Start of RECORDS SUPPLIED
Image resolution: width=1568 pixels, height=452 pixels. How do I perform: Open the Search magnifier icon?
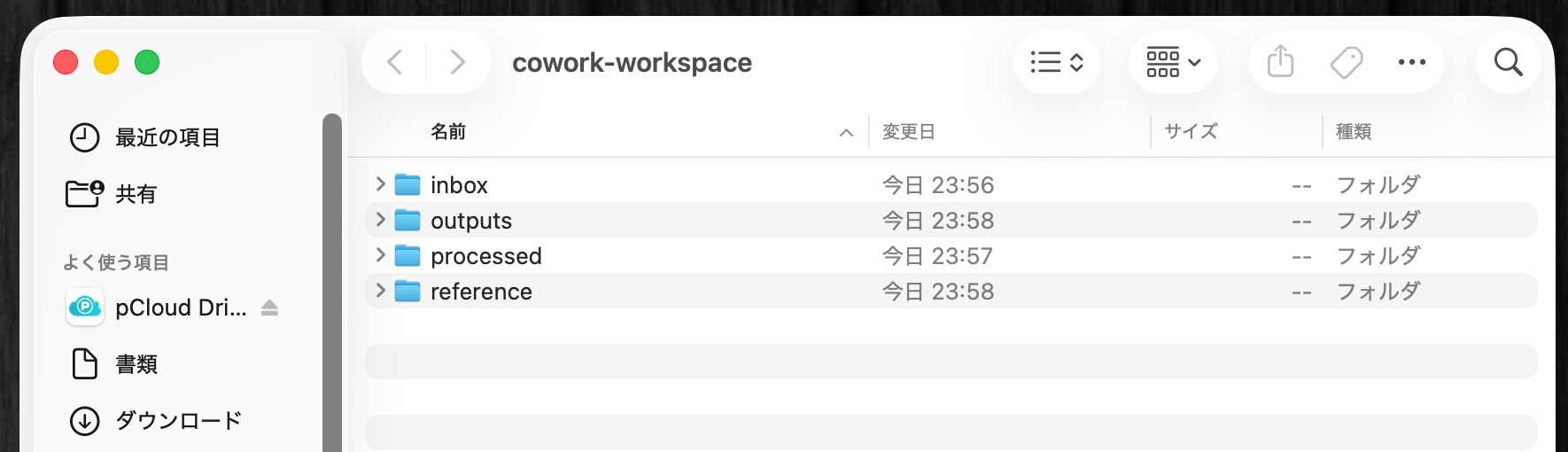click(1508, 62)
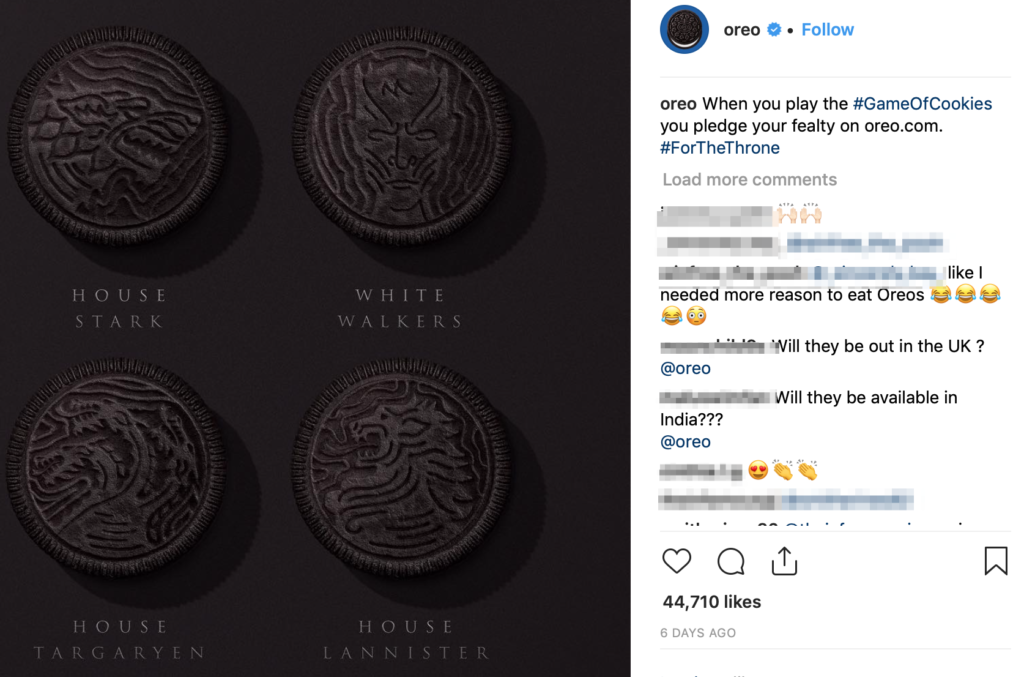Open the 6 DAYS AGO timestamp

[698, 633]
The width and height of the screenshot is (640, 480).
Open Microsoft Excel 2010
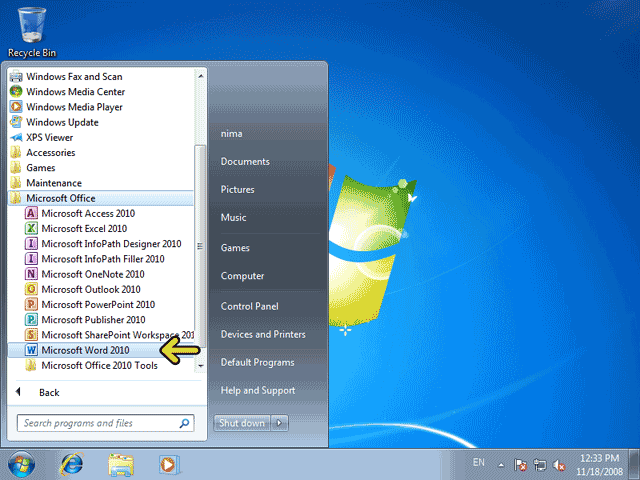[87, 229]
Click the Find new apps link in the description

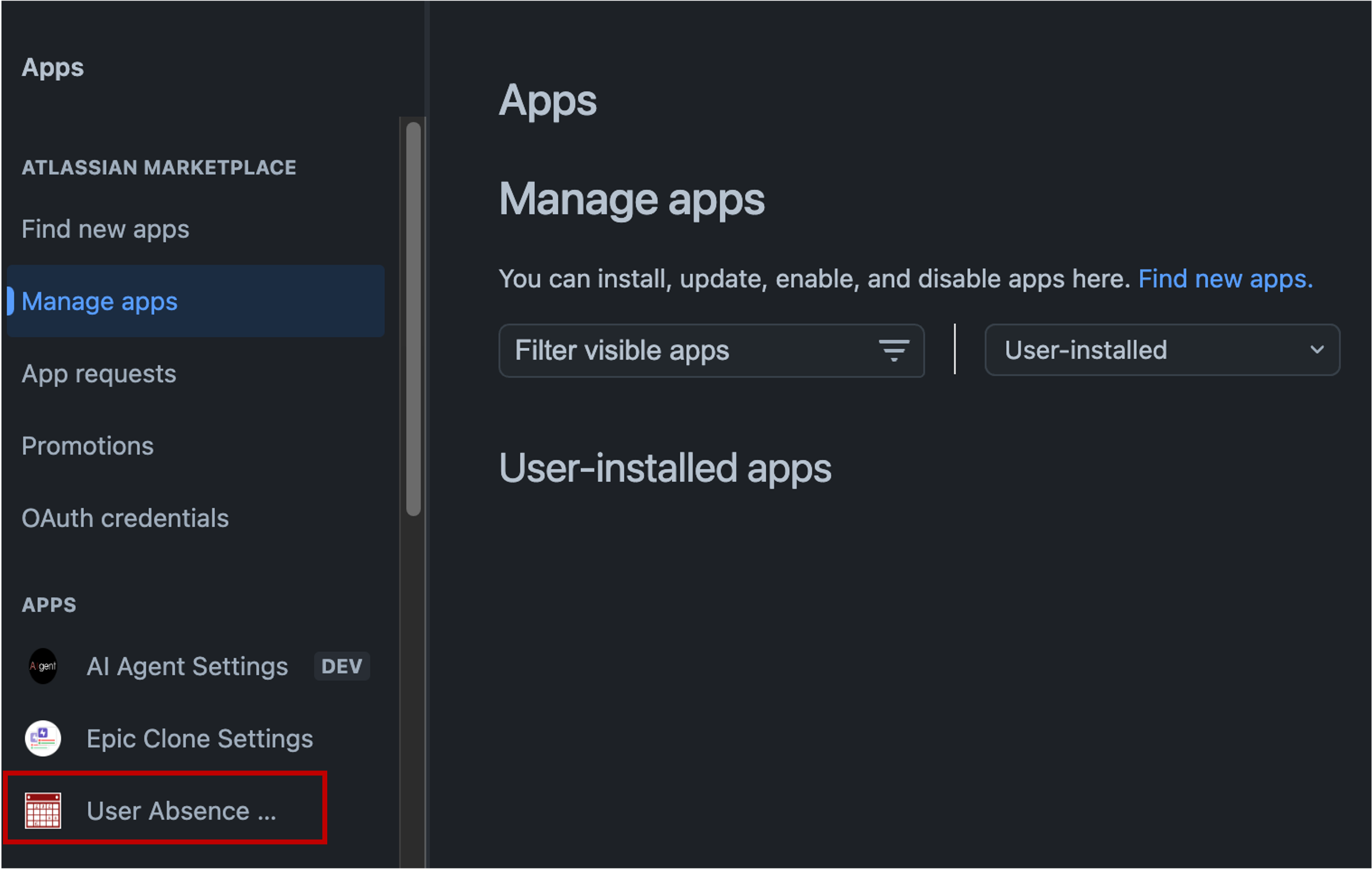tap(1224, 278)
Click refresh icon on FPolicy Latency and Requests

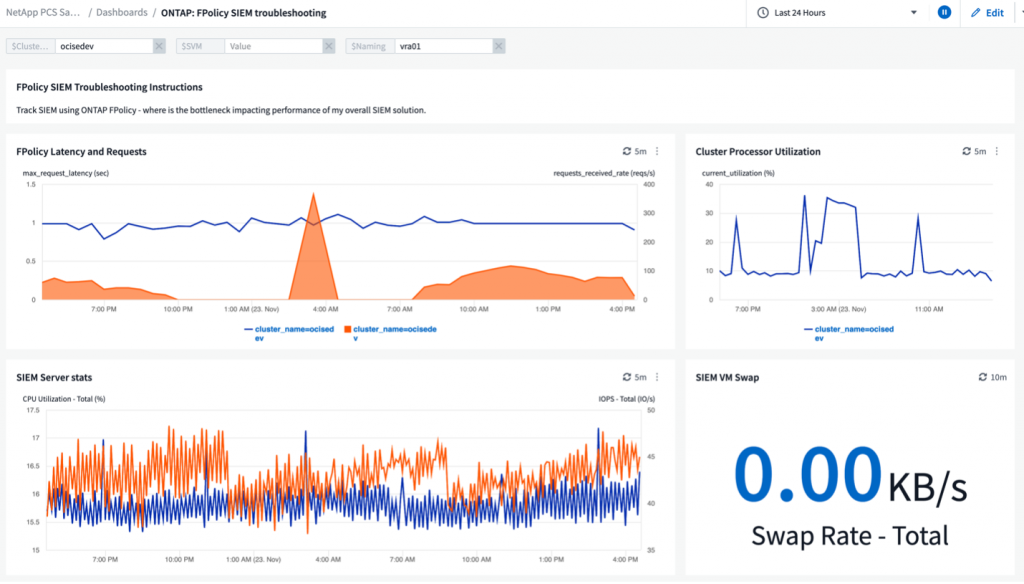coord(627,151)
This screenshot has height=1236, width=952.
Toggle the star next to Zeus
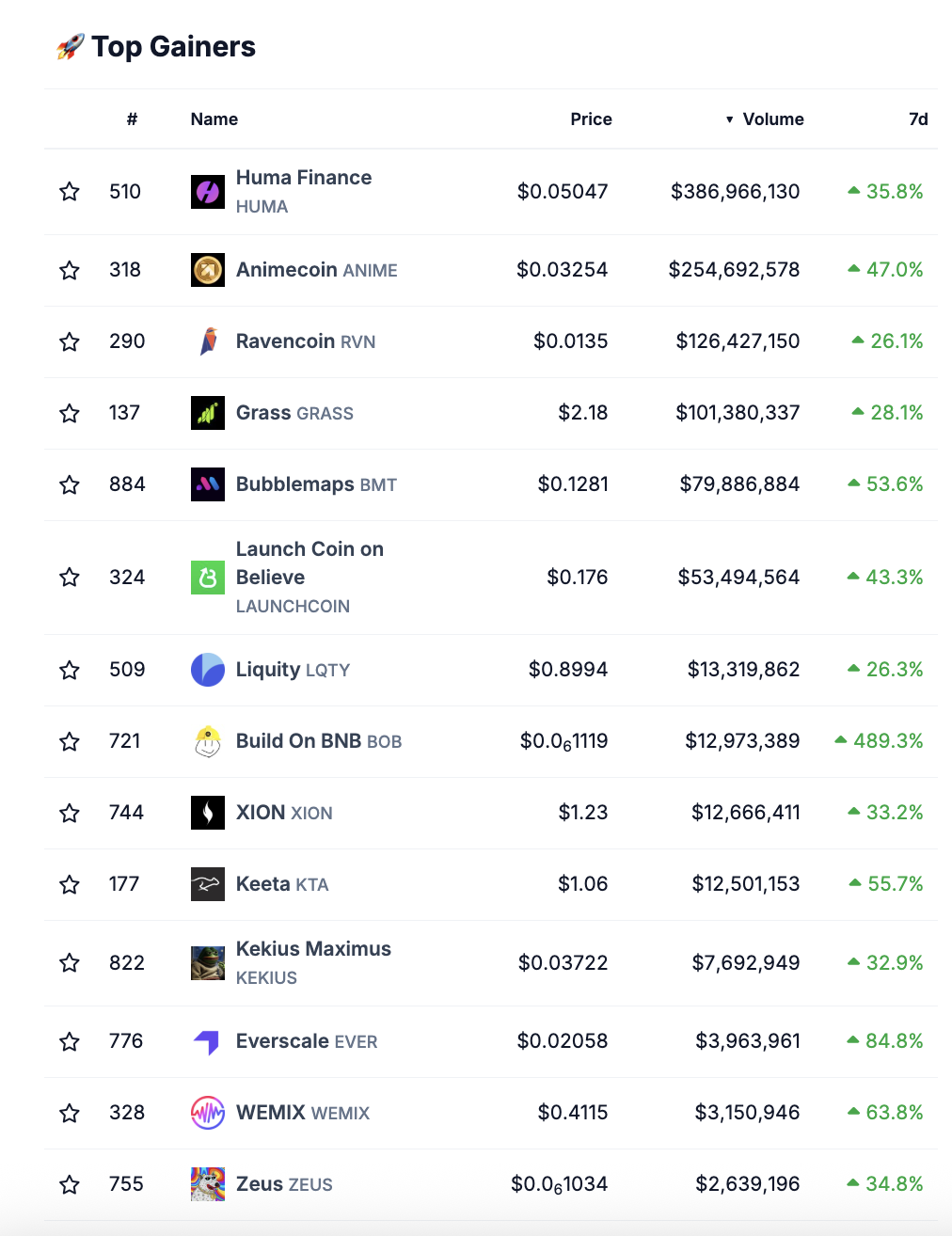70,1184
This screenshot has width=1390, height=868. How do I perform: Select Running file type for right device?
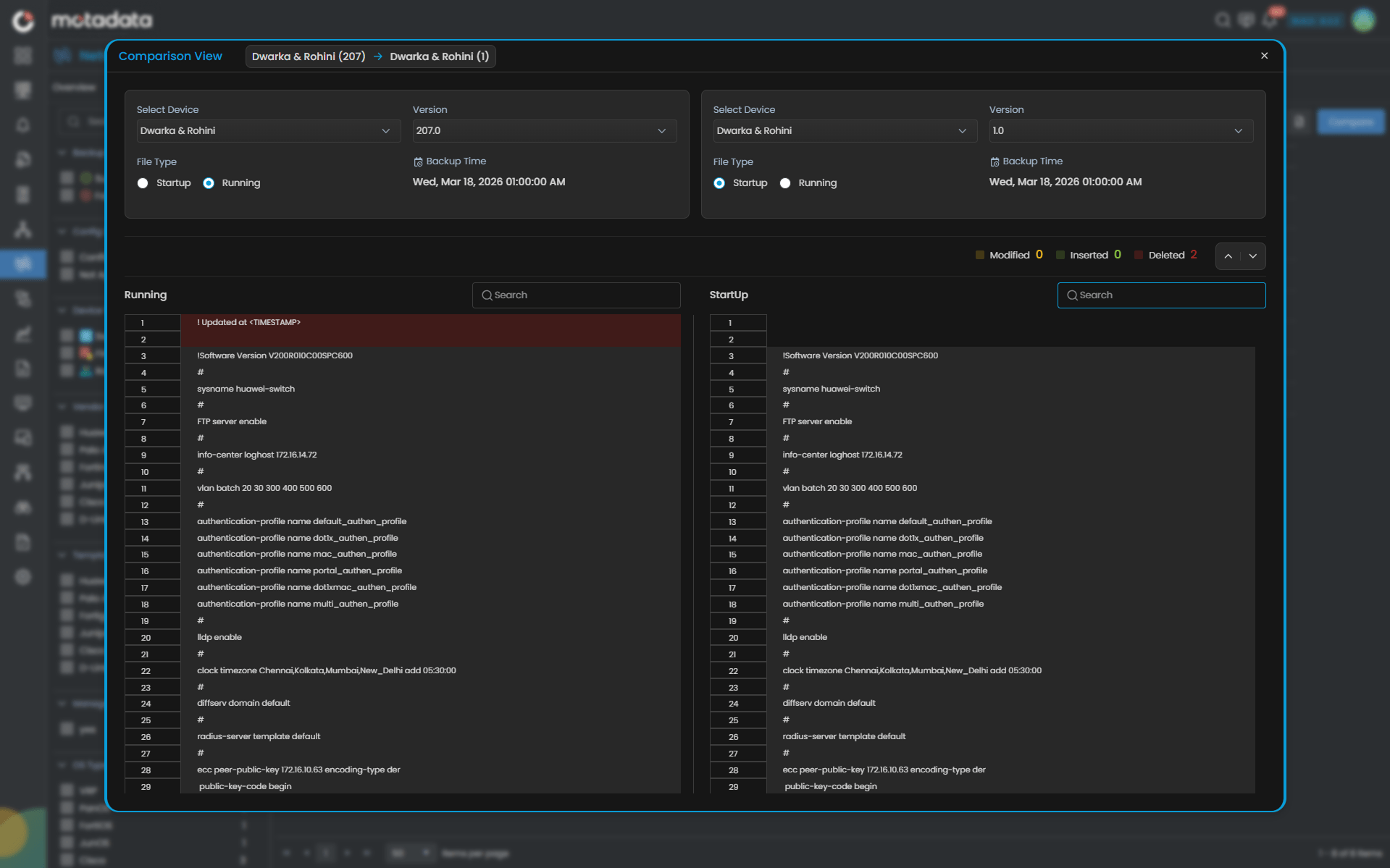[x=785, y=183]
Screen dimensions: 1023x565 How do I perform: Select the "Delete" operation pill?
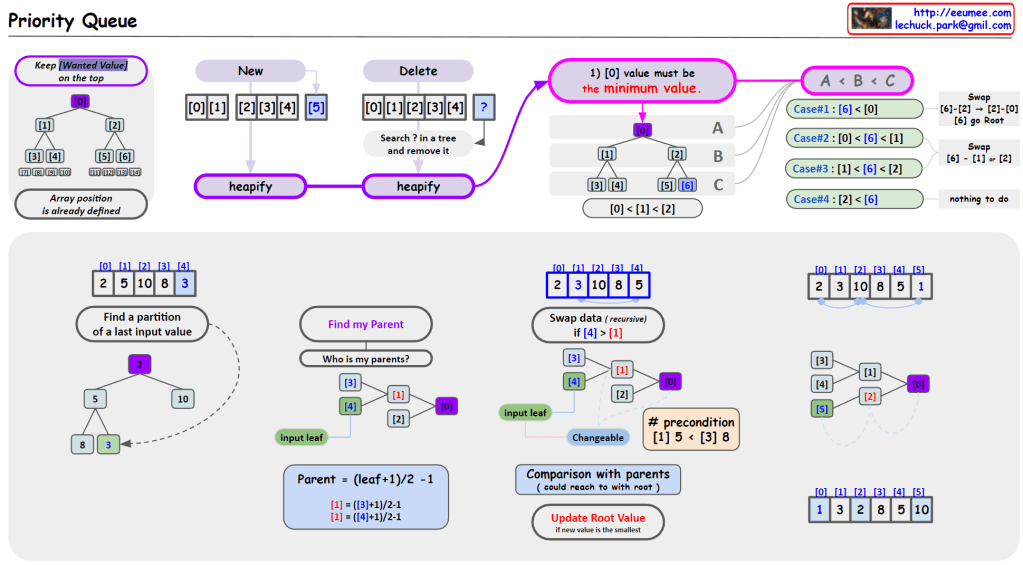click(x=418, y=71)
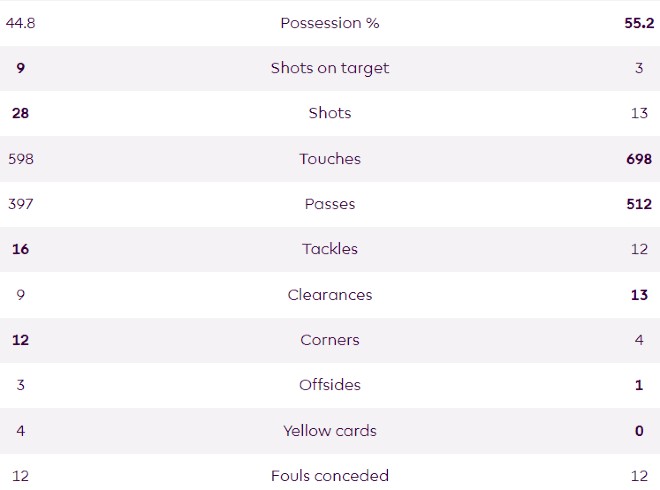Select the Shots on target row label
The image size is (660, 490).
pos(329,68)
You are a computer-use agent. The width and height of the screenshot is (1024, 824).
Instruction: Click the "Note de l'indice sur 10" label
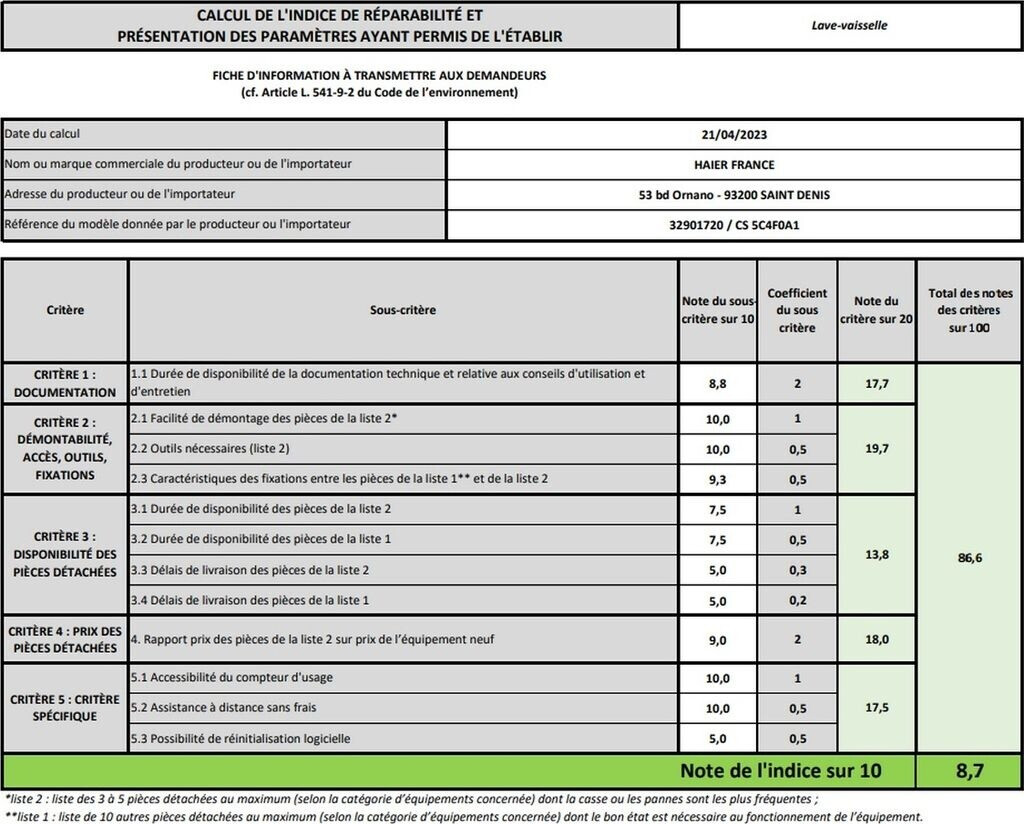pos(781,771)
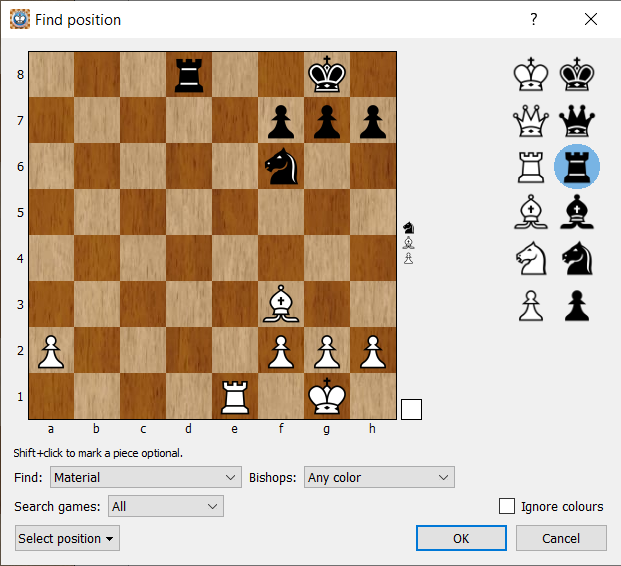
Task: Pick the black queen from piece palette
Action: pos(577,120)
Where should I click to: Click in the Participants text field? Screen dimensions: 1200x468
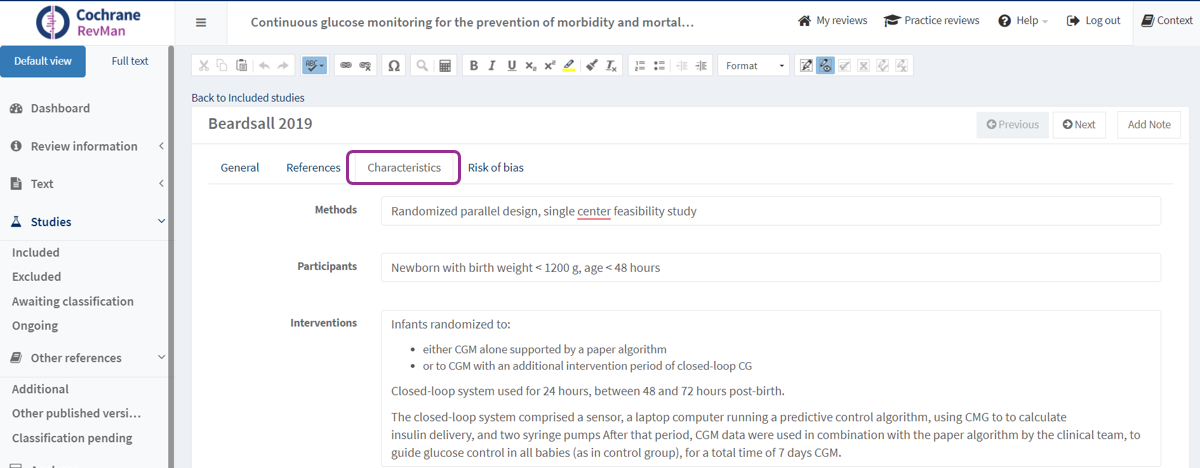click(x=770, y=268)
End of RECORDS SUPPLIED
- YOUR ASSIGNMENT
A word-for-word repeat is expected of the lines from the one with "Where should I" to the end of the data, both included; pictures are not part of it.

- RESPONSE TO THE TASK
Where should I click to: Click in the Participants text field? Screen dimensions: 1200x468
click(x=770, y=268)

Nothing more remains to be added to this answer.